Question

Iodine chloride decomposes at high temperatures to iodine and chlorine gases. $$ 2 \mathrm{ICl}(g) \rightleftharpoons \mathrm{I}_{2}(g)+\mathrm{Cl}_{2}(g) $$ Equilibrium is established at a certain temperature when the partial pressures of \(\mathrm{ICl}, \mathrm{I}_{2},\) and \(\mathrm{Cl}_{2}\) are (in atm) 0.43,0.16 , and \(0.27,\) respectively. (a) Calculate \(K\). (b) If enough iodine condenses to decrease its partial pressure to \(0.10 \mathrm{~atm}\), in which direction will the reaction proceed? What is the partial pressure of iodine when - auilibrium is reestablis]

Short answer

The equilibrium constant K for the reaction is approximately 0.285. (b) In which direction will the reaction proceed when the partial pressure of iodine is decreased, and what are the new partial pressures at equilibrium? When the partial pressure of iodine is decreased, the reaction will shift in the forward direction. The new partial pressure of iodine at equilibrium is approximately 0.137 atm.

Step-by-step solution

(a) Calculate the equilibrium constant K

To calculate the equilibrium constant (K) for this reaction, we can use the equation: $$ K = \frac{[\mathrm{I}_2][\mathrm{Cl}_2]}{[\mathrm{ICl}]^2} $$ We are given the partial pressures of the reactants and products at equilibrium: \([\mathrm{ICl}] = 0.43\,\mathrm{atm}\), \([\mathrm{I}_2] = 0.16\,\mathrm{atm}\), and \([\mathrm{Cl}_2] = 0.27\,\mathrm{atm}\). Substitute these values into the equation: $$ K = \frac{(0.16)(0.27)}{(0.43)^2} $$ Now, calculate K: $$ K ≈ 0.285 $$

(b) Identify the direction of the reaction when Iodine pressure is decreased

When the partial pressure of iodine is decreased to \(0.10\,\mathrm{atm}\), we need to determine if the reaction will shift to re-establish equilibrium. For this, use the reaction quotient Q to compare it to the equilibrium constant K. The equation for the reaction quotient is the same as for K: $$ Q = \frac{[\mathrm{I}_2][\mathrm{Cl}_2]}{[\mathrm{ICl}]^2} $$ Given that Iodine's partial pressure decreases to \(0.10\,\mathrm{atm}\), we get: $$ Q = \frac{(0.10)(0.27)}{(0.43)^2} $$ Now, calculate Q: $$ Q ≈ 0.156 $$ Since \(Q < K\), the reaction will shift in the forward direction, i.e., the reaction proceeds towards the formation of more products (I₂ and Cl₂) to re-establish equilibrium.

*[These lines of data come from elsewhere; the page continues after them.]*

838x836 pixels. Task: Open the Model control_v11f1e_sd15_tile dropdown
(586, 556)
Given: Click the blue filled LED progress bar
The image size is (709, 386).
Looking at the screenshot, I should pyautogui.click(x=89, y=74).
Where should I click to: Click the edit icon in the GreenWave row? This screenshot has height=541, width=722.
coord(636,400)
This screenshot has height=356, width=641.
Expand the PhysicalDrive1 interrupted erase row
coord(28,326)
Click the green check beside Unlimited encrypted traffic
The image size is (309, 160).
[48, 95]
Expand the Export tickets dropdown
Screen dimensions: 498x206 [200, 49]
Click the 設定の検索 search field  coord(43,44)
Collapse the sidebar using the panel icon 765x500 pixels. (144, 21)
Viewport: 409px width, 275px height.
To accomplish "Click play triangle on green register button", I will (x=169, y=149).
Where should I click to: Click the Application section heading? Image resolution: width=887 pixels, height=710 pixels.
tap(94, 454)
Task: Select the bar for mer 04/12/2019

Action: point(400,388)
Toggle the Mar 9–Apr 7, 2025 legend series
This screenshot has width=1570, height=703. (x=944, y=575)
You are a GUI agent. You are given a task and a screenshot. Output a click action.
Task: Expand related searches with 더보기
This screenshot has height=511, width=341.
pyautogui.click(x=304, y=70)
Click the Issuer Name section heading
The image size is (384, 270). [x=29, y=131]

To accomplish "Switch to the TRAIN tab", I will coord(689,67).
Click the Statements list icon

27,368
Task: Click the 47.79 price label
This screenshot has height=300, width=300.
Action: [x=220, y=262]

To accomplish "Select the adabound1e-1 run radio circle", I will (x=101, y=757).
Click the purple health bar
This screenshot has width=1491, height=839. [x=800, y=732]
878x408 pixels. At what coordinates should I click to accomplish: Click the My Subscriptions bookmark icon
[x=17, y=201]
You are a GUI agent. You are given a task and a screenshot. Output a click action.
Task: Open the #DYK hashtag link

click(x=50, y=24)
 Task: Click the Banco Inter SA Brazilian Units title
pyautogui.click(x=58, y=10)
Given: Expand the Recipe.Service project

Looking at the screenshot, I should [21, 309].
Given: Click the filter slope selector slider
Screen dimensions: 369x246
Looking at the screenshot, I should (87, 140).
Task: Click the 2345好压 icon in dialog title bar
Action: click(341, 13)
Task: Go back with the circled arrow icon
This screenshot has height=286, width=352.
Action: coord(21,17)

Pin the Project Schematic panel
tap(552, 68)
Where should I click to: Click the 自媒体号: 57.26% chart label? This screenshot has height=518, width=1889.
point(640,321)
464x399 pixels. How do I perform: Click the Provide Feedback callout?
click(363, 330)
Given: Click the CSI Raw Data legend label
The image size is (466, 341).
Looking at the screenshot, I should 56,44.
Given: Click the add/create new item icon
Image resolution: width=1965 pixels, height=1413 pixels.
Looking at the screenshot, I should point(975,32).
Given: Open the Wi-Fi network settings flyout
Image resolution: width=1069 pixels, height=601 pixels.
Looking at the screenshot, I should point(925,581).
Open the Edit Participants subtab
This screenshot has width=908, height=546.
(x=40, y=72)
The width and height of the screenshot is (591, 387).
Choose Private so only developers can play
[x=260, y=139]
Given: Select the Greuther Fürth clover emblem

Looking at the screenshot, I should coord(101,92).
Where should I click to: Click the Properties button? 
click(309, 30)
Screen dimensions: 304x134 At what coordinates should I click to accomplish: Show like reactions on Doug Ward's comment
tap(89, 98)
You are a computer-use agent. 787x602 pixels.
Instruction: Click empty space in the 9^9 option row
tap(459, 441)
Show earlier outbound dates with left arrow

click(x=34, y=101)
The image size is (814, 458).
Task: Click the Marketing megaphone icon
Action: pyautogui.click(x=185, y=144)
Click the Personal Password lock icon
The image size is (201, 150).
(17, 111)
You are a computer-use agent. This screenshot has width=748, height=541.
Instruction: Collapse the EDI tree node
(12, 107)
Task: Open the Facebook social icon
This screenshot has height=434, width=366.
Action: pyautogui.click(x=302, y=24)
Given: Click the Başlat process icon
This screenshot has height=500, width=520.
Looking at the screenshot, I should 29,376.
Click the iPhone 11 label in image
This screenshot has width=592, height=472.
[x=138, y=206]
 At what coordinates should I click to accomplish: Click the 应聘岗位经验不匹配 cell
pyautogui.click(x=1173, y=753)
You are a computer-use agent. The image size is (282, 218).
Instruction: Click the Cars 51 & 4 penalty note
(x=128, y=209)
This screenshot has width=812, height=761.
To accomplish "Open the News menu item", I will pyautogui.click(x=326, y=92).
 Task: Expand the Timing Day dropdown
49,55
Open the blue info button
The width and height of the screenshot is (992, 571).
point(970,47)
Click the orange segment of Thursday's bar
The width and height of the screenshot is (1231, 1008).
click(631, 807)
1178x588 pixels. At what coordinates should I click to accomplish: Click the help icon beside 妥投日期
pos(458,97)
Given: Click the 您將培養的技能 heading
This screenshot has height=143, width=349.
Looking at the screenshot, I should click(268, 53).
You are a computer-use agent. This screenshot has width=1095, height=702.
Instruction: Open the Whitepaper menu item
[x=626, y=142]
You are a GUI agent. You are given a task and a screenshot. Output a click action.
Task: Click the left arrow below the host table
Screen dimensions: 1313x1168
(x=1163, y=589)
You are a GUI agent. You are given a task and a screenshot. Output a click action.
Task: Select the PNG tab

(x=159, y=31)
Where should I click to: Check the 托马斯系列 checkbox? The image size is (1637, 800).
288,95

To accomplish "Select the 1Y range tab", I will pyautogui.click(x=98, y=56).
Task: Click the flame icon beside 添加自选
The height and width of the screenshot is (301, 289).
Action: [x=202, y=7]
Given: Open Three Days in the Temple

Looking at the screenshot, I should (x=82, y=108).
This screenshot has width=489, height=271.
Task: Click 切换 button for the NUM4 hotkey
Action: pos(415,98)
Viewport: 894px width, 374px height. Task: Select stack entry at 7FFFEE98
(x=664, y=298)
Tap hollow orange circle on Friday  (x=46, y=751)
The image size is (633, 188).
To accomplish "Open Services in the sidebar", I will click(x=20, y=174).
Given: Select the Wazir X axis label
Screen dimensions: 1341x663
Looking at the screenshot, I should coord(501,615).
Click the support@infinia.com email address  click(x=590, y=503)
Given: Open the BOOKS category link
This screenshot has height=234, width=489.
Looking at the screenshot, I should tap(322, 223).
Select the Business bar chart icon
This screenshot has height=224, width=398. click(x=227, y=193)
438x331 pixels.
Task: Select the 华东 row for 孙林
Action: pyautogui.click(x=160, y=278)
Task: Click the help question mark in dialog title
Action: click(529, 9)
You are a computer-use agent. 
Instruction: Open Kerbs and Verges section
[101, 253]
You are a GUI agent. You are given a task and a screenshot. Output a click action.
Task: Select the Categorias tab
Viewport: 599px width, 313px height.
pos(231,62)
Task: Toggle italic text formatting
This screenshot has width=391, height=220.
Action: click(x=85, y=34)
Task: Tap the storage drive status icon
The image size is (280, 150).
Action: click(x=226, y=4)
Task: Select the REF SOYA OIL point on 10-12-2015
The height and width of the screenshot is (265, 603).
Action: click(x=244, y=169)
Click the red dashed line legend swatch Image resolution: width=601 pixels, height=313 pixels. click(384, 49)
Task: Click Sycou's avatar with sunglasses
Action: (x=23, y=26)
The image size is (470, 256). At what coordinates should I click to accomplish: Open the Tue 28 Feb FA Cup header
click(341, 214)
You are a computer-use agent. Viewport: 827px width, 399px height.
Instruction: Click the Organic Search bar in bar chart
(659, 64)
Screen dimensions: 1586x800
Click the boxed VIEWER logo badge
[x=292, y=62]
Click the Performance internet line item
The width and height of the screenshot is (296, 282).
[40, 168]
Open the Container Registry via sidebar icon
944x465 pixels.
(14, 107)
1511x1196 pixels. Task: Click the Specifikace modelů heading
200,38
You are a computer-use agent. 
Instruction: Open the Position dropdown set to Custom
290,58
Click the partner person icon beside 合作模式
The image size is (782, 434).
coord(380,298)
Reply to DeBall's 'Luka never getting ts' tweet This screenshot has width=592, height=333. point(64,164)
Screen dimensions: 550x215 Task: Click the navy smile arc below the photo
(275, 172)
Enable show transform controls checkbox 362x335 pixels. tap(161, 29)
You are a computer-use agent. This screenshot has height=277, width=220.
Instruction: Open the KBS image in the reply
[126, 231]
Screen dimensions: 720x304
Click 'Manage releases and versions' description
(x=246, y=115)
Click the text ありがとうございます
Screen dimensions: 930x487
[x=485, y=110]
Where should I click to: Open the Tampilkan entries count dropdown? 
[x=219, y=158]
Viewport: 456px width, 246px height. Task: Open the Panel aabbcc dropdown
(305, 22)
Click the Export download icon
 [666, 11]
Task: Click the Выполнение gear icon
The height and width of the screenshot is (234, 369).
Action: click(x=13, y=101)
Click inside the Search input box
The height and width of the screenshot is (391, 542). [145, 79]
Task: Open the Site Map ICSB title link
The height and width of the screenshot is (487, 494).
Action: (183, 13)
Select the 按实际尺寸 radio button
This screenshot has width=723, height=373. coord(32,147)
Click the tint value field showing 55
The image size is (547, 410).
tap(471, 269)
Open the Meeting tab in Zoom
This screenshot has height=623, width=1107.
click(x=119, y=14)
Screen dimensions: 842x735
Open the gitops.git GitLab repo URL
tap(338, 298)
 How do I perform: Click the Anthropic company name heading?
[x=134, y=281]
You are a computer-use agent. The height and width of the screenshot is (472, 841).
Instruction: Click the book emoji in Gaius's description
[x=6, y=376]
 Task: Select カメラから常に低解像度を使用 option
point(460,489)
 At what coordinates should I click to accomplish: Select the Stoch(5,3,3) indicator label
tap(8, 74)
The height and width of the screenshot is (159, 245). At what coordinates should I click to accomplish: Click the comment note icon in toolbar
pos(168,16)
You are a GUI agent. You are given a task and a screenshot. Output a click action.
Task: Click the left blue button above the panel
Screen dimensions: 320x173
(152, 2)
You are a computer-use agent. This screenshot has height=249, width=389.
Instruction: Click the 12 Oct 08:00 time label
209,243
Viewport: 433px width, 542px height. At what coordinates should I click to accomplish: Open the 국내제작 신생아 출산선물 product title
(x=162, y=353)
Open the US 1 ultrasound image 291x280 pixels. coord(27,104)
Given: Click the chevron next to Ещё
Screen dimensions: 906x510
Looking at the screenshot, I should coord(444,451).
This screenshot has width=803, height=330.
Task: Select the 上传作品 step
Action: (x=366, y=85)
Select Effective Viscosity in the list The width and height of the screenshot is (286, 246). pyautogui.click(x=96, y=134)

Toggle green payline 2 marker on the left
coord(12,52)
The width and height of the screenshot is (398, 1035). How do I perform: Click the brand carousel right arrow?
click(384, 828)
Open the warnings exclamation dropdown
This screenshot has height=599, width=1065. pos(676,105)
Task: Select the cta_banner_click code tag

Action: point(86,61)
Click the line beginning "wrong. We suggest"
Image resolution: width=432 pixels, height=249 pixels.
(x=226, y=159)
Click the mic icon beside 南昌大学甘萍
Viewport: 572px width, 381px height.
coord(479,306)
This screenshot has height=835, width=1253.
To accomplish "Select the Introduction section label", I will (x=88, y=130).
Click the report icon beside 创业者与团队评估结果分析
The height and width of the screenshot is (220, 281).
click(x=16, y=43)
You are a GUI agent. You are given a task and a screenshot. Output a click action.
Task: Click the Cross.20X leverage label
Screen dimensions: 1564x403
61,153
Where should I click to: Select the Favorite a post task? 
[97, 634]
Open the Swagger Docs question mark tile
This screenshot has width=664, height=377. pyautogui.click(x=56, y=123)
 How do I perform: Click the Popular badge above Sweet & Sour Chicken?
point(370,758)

Calculate the new partial pressure of iodine

Let the change in the partial pressures be x. Since the forward reaction is favored, the change in partial pressures will be: $$ [\mathrm{ICl}] = 0.43 - 2x $$ $$ [\mathrm{I}_2] = 0.10 + x $$ $$ [\mathrm{Cl}_2] = 0.27 + x $$ At the new equilibrium, the reaction quotient will be equal to the equilibrium constant K. So, we can write: $$ K = \frac{[(0.10+x)(0.27+x)]}{(0.43-2x)^2} $$ We already know that K is approximately equal to 0.285. Now we can solve for x: $$ 0.285 = \frac{[(0.10+x)(0.27+x)]}{(0.43-2x)^2} $$ This is a quadratic equation. Solving for x will give us the change in partial pressures required to re-establish equilibrium. You can use a quadratic formula or a suitable numerical method to find x. After solving the equation, you will get x ≈ 0.037. Since we are interested in finding the new partial pressure of iodine, we can plug this value into the expression for the partial pressure of iodine: $$ [\mathrm{I}_2]_{new} = 0.10 + x = 0.10 + 0.037 ≈ 0.137\,\mathrm{atm} $$ So, the new partial pressure of iodine when equilibrium is reestablished is approximately \(0.137\,\mathrm{atm}\).